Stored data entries
┌──

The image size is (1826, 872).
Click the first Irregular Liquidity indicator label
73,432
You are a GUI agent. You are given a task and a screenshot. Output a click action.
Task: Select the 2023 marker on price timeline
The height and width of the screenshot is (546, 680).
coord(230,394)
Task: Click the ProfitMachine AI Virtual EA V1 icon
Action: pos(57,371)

└──

** Task objective **
Give back exactly the lines from the one that contains "Click the first" to the end of the data above, both of those lines included.

** Response to the exercise **
Click the first Irregular Liquidity indicator label
73,432
You are a GUI agent. You are given a task and a screenshot. Output a click action.
Task: Select the 2023 marker on price timeline
The height and width of the screenshot is (546, 680).
coord(230,394)
Task: Click the ProfitMachine AI Virtual EA V1 icon
Action: pos(57,371)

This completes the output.